Agung menjelaskan, SAF menjadi bagian penting dari Strategi Pertumbuhan Ganda Pertamina — pendekatan yang menyeimbangkan penguatan bisnis inti di sektor migas dengan pengembangan energi rendah karbon.
“Di satu sisi, kami tetap mengembangkan bisnis hulu, kilang, dan ritel bahan bakar. Di sisi lain, kami membangun bisnis energi hijau untuk memastikan keberlanjutan energi di masa depan,” katanya.
Dalam kerangka tersebut, Pertamina fokus mengembangkan ekosistem biofuel terintegrasi yang mencakup produksi SAF, energi panas bumi (geothermal), serta teknologi Carbon Capture and Storage (CCS). Upaya ini selaras dengan target Net Zero Emission (NZE) pemerintah.
Agung menilai Indonesia memiliki posisi strategis dalam industri SAF berkat potensi bahan baku yang besar, terutama dari minyak jelantah (Used Cooking Oil/UCO).
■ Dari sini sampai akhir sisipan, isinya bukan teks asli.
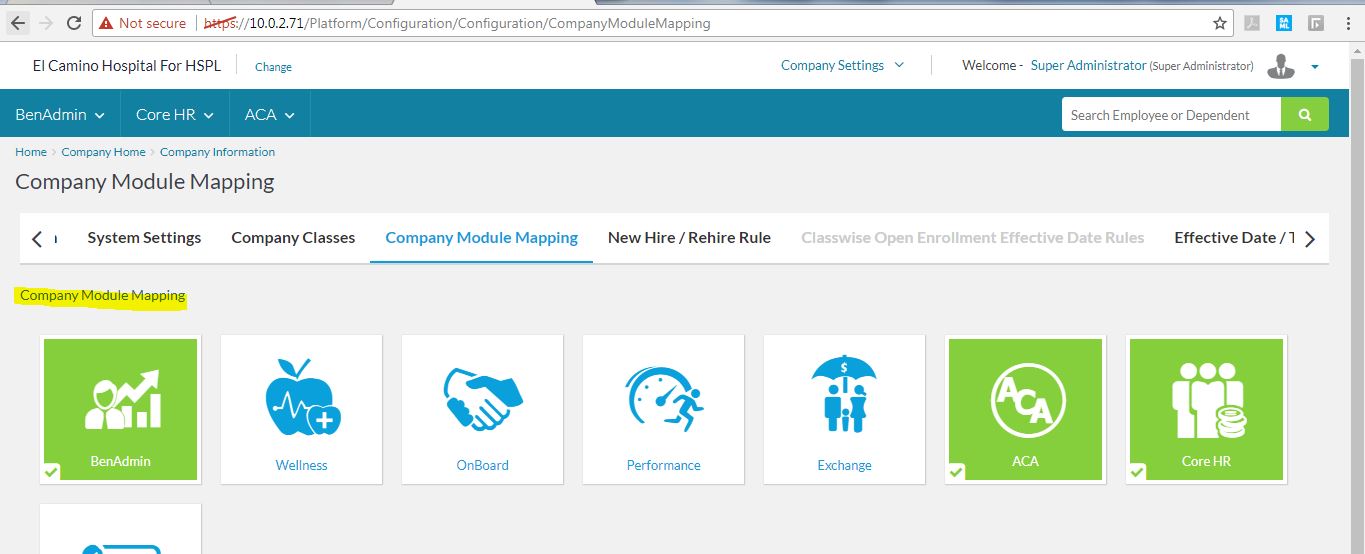Click the Change company link
Viewport: 1365px width, 554px height.
click(x=273, y=67)
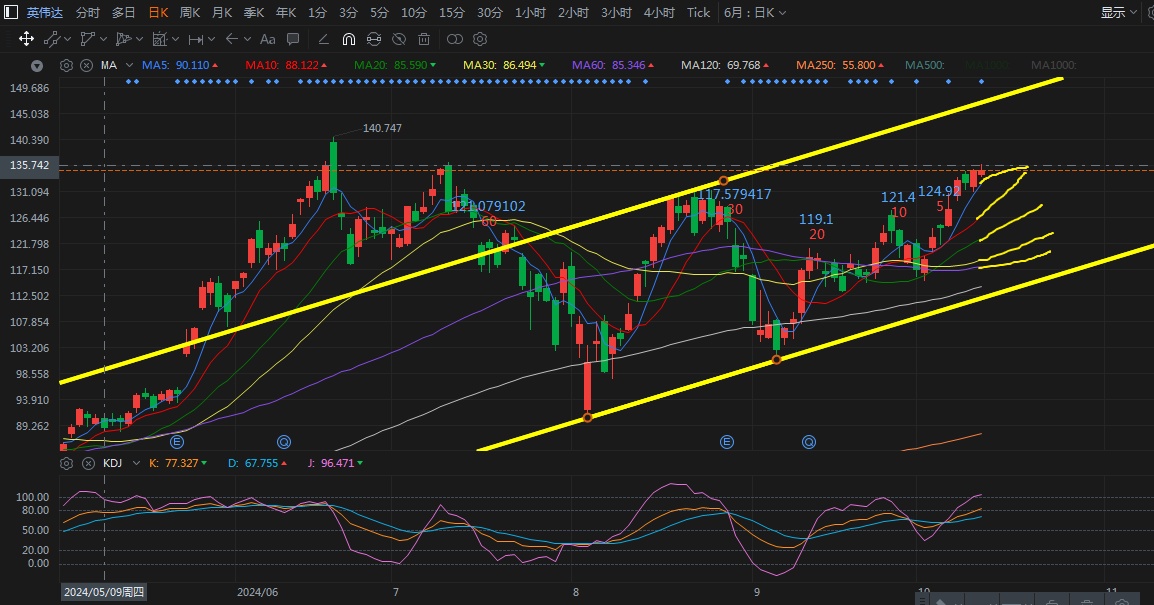Add a comment bubble annotation
The image size is (1154, 605).
pos(293,39)
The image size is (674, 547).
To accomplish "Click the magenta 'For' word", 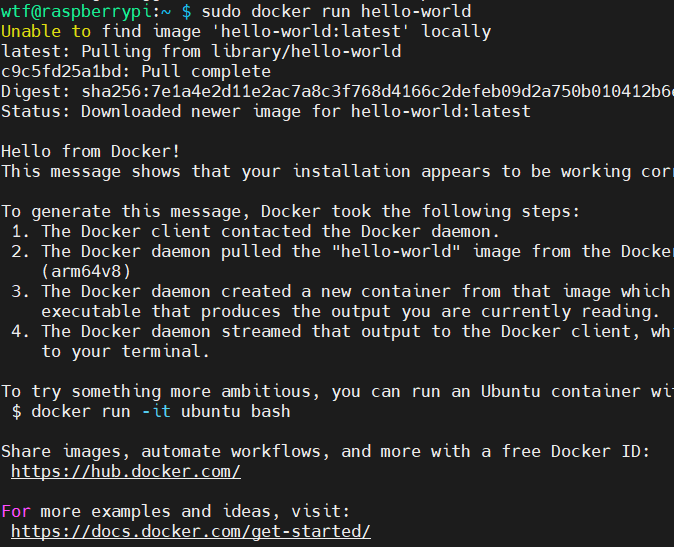I will point(16,511).
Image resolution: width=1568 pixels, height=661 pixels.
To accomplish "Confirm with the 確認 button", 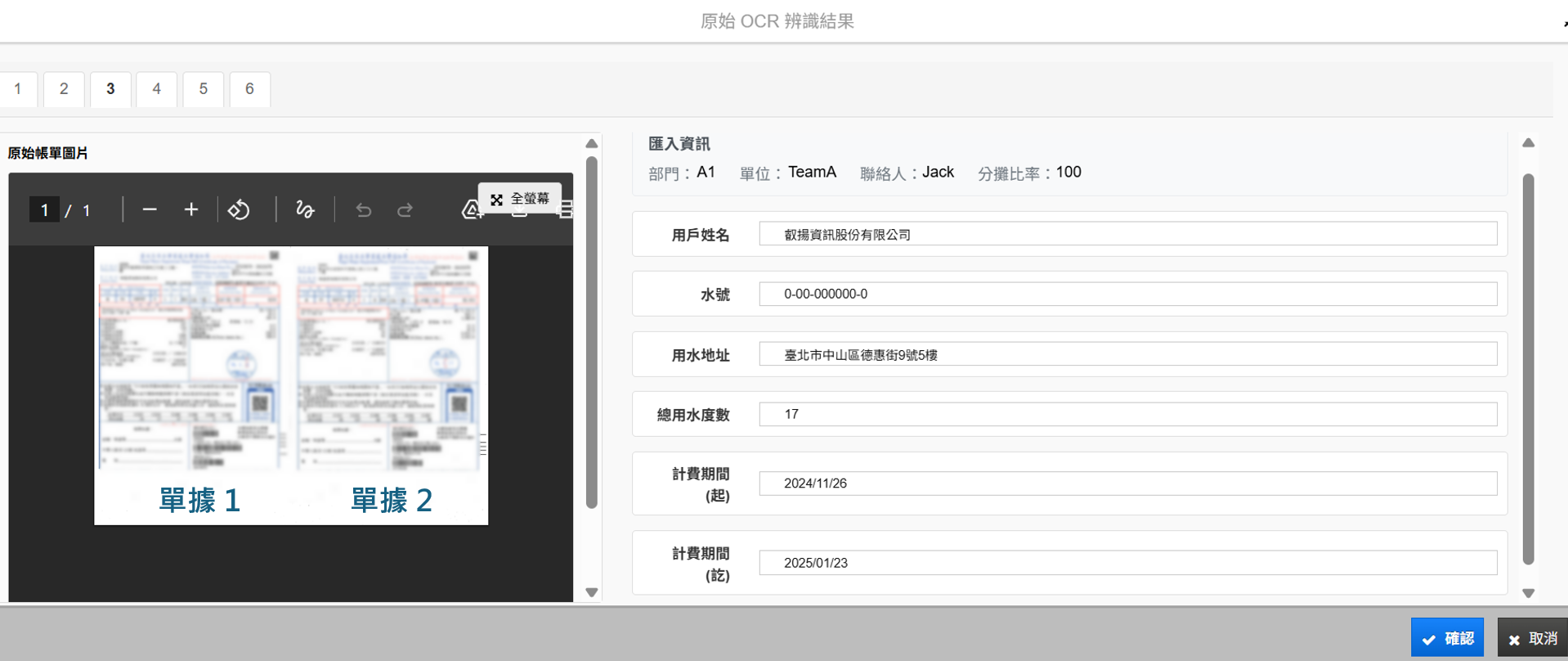I will (x=1447, y=638).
Pertamina telah membangun rantai nilai lengkap dari pengumpulan UCO hingga penggunaannya untuk bahan bakar pesawat.
Subholding PT Kilang Pertamina International (KPI) menyediakan fasilitas co-processing untuk mengubah UCO menjadi SAF, PT Pertamina Patra Niaga menangani distribusi bahan bakar, sementara PT Pelita Air Service bertindak sebagai pengguna.
“Dengan rantai ekosistem lengkap dari pengumpulan minyak jelantah hingga pemanfaatannya di penerbangan, Pertamina siap memenuhi permintaan SAF yang terus meningkat, termasuk dari pasar Eropa dan Amerika Serikat,” jelas Agung.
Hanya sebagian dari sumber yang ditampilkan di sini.